Pour le vice –président de l’AJMHLDP Tounko Diarra ces terres ont une longue histoire qui remonte aux années 70. En effet, selon lui c’est suite à une plainte des populations qui à l’époque ont estimé que les malades de la lèpre et autres handicapés perturbent la circulation que le gouvernement a décidé de mettre à disposition ces parcelles que les malades exploitaient, d’ailleurs tout Bamako venait s’approvisionner en légumes. Qu’une partie des parcelles étaient utilisée comme logement avec des bâtisses de fortune. Les jardins produisaient tellement que le président de la République venait chaque année remettre des prix aux plus méritants. Les parcelles octroyées par l’Etat s’étendaient sur 24 hectares. « Nous ne pouvons pas acceptés que des malhonnêtes de la 21eme heure viennent morceler et vendre ces parcelles », a fait comprendre Tounko Diarra. Et lui de poursuivre : « le rétrécissement de nos parcelles comme peau de chagrin a commencé avec l’ACI qui a mis en valeur la partie grignotée ».
Le secrétaire général du syndicat des jardiniers, Toumani Traoré dans son intervention dira que quand la ville a atteint les parcelles, les malades de la lèpre ont souhaité qu’elles soient utilisées comme habitat. « Le syndicat de la CNAM a mis à profit cette situation pour en toute illégalité vendre les dites parcelles. Le syndicat l’a fait en complicité avec ces ‘’bandits’’ qui ont été libérés. Nous ne sommes pas d’accord avec cette libération et nous exigeons le retour sans délai de ces escrocs en prison car c’est là-bas leur place », a-t-il fait savoir. Massama Camara, jardinier exploitant les larmes aux yeux dira que : « cette situation est inacceptable dans un pays ou les gens se disent croyant, je n’ai jamais pensé un seul jour que des gens allaient avoir le courage de vendre des parcelles qui appartiennent à des handicapés, c’est vraiment atroce ».
Dans la Cour, noire de monde, les victimes ont juré de se rendre justice si l’Etat ne fait rien.
A cette conférence, il y avait beaucoup de femmes avec des nourrissons qui dorment à ciel ouvert. Pour toutes ces raisons, les coupables doivent payer.
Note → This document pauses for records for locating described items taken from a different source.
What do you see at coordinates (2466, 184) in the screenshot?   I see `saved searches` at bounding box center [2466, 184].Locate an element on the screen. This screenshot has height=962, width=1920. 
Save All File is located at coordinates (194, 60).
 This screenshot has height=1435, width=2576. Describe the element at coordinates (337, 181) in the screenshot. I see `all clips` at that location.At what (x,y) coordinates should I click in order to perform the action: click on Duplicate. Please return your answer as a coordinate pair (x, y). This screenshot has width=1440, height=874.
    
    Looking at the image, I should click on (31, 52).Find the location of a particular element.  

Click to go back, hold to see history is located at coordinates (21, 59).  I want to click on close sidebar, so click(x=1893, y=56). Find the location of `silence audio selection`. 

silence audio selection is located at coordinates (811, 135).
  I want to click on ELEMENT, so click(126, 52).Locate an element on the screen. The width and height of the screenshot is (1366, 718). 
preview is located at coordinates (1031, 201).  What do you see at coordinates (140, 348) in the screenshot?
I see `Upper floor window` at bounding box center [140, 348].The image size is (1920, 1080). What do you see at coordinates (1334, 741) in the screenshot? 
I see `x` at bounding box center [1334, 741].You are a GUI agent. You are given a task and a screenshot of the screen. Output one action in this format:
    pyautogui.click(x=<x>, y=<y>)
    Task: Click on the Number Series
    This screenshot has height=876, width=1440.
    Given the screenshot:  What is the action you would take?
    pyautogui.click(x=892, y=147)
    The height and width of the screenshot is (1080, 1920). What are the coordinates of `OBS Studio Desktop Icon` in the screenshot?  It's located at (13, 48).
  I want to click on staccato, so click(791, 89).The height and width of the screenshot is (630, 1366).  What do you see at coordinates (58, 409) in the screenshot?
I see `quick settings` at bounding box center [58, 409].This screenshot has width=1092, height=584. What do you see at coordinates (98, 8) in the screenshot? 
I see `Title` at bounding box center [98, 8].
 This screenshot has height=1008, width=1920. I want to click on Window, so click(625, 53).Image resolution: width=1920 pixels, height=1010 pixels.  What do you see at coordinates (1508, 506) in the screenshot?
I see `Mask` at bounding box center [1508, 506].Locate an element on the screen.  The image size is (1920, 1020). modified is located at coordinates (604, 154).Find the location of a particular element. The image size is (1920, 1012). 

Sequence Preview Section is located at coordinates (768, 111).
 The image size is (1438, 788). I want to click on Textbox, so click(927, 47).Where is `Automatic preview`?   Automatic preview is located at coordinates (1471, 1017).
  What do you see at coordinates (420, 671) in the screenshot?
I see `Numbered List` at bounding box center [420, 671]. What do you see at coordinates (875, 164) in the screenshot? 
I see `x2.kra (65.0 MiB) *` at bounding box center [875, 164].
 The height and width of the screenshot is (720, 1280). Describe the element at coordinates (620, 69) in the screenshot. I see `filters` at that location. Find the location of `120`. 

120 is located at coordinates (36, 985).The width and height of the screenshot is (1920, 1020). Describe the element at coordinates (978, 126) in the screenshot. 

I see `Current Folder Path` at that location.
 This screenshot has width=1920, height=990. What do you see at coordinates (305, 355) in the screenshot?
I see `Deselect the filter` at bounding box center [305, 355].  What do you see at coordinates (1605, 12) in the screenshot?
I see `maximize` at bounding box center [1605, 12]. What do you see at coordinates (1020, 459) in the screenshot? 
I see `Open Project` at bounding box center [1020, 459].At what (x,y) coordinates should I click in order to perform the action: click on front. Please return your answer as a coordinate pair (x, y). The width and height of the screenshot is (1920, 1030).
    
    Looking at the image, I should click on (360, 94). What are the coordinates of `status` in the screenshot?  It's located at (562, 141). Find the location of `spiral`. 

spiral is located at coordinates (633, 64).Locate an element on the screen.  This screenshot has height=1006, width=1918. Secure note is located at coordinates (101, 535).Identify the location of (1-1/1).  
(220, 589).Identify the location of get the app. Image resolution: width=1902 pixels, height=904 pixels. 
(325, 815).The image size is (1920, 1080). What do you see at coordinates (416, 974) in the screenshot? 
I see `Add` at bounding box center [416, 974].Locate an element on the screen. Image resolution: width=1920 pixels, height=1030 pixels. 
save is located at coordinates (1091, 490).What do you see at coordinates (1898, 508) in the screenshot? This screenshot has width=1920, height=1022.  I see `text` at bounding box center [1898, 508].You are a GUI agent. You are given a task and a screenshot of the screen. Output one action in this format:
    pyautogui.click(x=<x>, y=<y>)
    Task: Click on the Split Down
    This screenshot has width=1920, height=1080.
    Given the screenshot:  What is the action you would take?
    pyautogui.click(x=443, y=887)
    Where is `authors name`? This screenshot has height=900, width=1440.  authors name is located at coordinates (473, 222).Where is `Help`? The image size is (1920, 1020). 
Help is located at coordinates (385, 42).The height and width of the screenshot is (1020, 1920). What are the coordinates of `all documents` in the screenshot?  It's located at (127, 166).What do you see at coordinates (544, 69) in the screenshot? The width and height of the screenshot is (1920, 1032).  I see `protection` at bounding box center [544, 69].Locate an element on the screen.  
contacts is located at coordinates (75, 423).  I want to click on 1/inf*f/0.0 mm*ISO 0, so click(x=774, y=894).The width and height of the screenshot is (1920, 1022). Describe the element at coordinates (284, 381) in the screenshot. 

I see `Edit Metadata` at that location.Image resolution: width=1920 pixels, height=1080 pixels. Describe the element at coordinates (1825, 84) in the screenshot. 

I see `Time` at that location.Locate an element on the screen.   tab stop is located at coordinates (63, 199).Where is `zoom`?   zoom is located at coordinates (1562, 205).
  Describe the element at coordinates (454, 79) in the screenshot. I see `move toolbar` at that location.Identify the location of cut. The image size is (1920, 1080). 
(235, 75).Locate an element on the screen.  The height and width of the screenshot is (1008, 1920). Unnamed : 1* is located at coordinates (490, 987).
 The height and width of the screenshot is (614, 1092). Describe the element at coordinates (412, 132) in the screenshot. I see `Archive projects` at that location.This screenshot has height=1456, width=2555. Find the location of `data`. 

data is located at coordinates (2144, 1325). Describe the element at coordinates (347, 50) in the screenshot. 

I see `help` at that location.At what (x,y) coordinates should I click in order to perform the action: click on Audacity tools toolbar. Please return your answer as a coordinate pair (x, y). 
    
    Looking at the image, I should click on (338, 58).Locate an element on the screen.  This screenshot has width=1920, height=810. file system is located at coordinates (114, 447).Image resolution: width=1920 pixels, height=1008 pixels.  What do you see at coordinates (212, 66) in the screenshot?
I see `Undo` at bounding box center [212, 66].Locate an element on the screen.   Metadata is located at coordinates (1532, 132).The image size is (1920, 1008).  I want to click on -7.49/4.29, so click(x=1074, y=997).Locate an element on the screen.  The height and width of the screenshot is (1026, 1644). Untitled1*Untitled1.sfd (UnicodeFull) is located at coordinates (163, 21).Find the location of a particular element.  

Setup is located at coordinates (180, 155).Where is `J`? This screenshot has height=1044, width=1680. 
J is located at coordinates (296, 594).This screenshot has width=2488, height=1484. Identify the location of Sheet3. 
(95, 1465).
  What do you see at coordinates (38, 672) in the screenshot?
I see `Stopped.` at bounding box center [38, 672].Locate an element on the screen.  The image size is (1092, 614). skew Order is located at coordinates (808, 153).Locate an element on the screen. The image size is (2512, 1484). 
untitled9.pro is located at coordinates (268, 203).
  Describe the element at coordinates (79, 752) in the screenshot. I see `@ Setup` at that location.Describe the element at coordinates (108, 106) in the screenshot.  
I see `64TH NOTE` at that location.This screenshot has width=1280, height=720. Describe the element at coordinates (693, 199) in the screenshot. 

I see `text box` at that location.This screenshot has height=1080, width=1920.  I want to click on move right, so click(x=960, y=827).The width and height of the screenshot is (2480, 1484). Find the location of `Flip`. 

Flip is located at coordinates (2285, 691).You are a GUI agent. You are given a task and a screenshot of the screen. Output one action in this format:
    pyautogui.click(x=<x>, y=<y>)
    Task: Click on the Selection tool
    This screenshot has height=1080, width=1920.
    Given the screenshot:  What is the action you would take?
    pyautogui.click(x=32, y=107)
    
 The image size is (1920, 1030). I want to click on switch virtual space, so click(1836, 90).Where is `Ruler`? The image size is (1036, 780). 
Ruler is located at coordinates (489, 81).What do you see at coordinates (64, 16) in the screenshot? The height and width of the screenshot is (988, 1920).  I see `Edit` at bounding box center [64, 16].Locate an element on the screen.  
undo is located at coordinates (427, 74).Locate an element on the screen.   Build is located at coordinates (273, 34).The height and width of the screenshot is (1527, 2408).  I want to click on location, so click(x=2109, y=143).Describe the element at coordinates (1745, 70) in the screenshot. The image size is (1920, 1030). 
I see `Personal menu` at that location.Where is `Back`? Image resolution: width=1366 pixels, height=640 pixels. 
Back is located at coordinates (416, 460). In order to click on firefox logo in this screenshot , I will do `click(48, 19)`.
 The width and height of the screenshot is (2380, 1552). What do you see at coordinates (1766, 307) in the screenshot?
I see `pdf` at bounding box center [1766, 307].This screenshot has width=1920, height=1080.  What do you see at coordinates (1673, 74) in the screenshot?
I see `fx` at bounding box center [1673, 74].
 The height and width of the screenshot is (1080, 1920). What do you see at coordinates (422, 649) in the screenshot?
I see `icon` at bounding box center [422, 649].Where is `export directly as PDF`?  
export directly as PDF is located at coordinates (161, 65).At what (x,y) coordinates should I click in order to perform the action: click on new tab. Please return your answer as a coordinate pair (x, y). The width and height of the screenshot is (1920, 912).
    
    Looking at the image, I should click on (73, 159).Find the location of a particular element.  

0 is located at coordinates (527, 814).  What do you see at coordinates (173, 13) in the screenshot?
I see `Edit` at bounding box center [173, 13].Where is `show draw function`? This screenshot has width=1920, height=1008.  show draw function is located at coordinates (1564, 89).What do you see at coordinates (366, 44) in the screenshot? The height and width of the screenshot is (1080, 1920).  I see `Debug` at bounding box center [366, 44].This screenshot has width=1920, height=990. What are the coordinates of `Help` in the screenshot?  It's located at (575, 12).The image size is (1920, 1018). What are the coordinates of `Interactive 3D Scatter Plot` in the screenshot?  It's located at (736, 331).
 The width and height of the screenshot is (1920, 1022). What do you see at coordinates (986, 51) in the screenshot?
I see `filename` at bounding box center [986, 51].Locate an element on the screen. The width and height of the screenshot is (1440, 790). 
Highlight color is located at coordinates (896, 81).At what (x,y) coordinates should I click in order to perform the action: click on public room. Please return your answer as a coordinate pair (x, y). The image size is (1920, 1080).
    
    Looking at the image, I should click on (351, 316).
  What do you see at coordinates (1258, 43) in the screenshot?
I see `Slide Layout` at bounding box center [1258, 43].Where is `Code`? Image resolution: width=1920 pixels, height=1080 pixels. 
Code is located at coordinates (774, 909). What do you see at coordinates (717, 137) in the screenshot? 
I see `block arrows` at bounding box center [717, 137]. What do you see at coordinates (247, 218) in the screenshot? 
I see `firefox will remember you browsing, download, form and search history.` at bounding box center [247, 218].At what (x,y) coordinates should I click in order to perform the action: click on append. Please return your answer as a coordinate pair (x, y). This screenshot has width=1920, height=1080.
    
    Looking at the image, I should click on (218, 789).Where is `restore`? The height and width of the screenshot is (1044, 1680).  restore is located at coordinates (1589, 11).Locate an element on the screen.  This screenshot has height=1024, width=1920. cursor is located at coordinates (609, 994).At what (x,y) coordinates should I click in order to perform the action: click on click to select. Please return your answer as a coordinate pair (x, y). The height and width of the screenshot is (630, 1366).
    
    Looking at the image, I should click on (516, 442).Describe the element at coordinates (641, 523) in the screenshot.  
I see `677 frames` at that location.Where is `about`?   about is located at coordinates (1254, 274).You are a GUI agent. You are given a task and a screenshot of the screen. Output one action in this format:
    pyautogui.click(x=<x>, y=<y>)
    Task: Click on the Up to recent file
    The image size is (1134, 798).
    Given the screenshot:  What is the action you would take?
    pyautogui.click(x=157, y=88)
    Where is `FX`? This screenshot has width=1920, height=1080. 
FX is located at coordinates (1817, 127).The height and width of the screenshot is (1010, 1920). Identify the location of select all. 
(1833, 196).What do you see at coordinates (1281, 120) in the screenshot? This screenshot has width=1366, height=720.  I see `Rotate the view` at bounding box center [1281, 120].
Enfin, pour l’un des conférenciers rien ne sera plus comme avant et justice doit être rendue alors qu’il est encore temps. De mémoire de ce sexagénaire, au Mali les régimes finissent peu honorablement parce que les plus forts piétinent les plus faibles. Et, selon Jean de la Fontaine : « selon que vous soyez puissant ou misérable les jugements de la cours vous rendrons blanc ou noir ».